| What the task asks |
Please keep pictures out of the copy, and print exactly the lines from the one containing "You are a computer-use agent." through the end of the records.

| Screenshot grounding data |
==========
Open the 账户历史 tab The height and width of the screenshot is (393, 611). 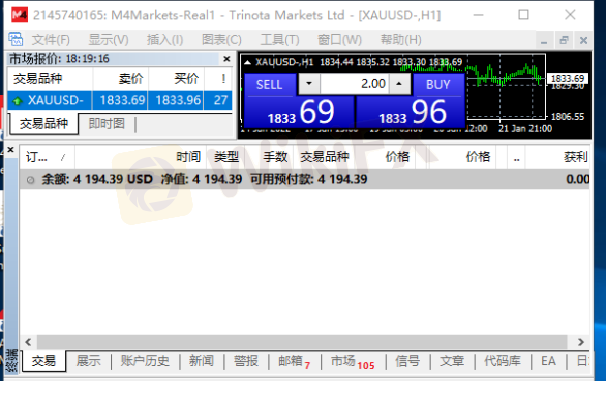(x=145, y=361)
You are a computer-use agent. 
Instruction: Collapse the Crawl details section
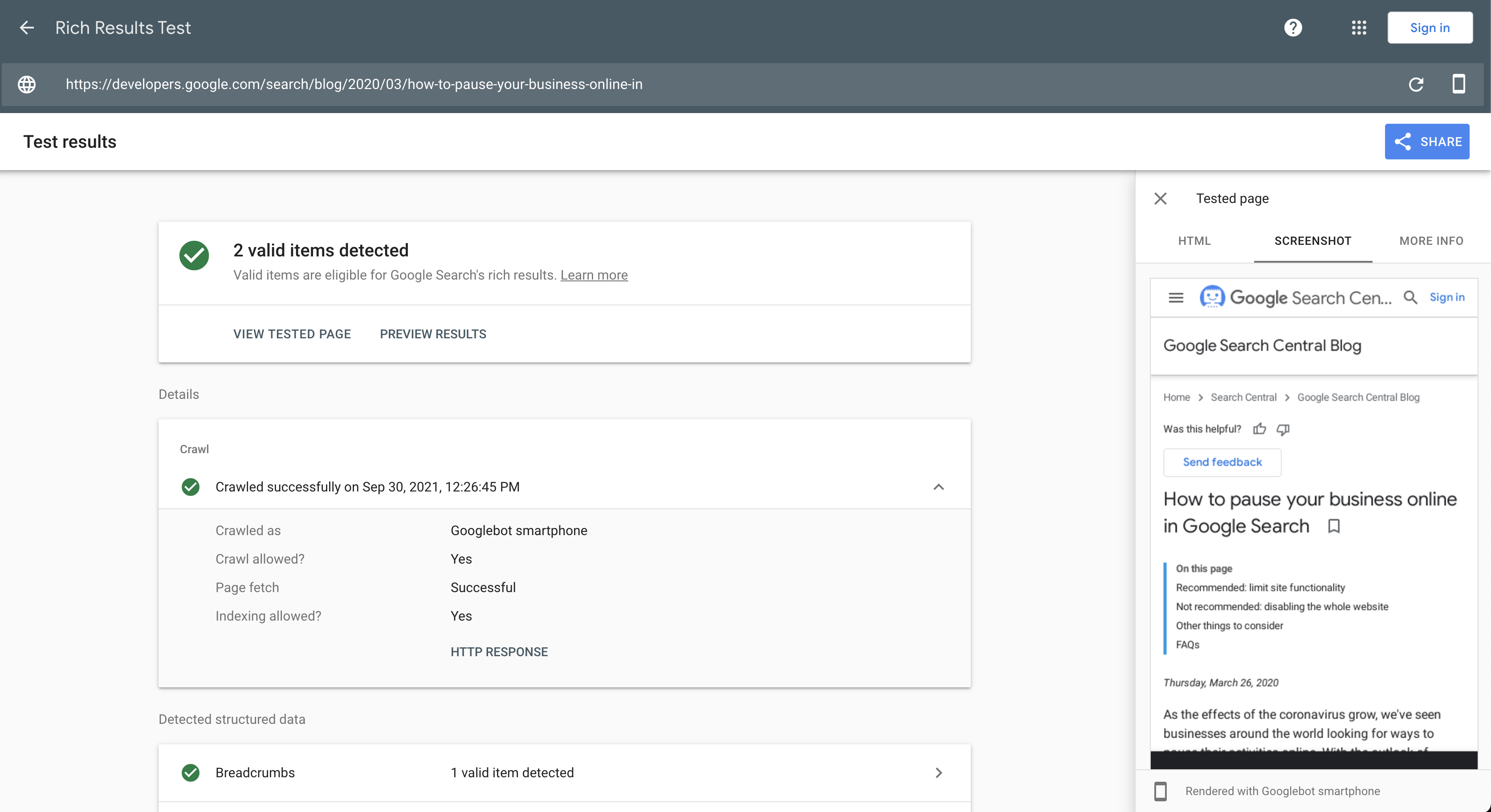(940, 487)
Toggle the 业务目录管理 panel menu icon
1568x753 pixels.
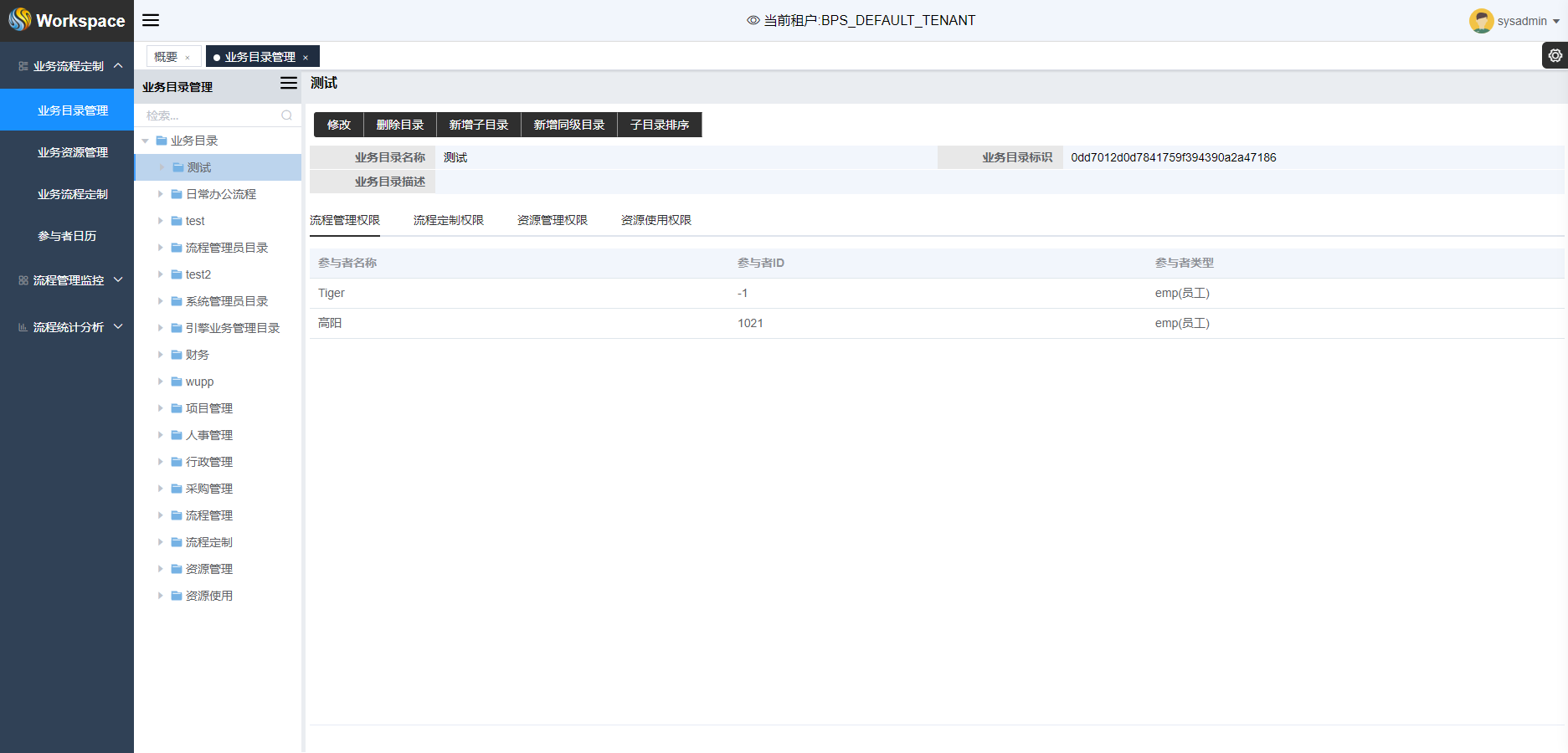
==========
| Solution to this problem |
You are a computer-use agent. 
Instruction: Collapse the Crawl details section
(940, 487)
Toggle the 业务目录管理 panel menu icon
1568x753 pixels.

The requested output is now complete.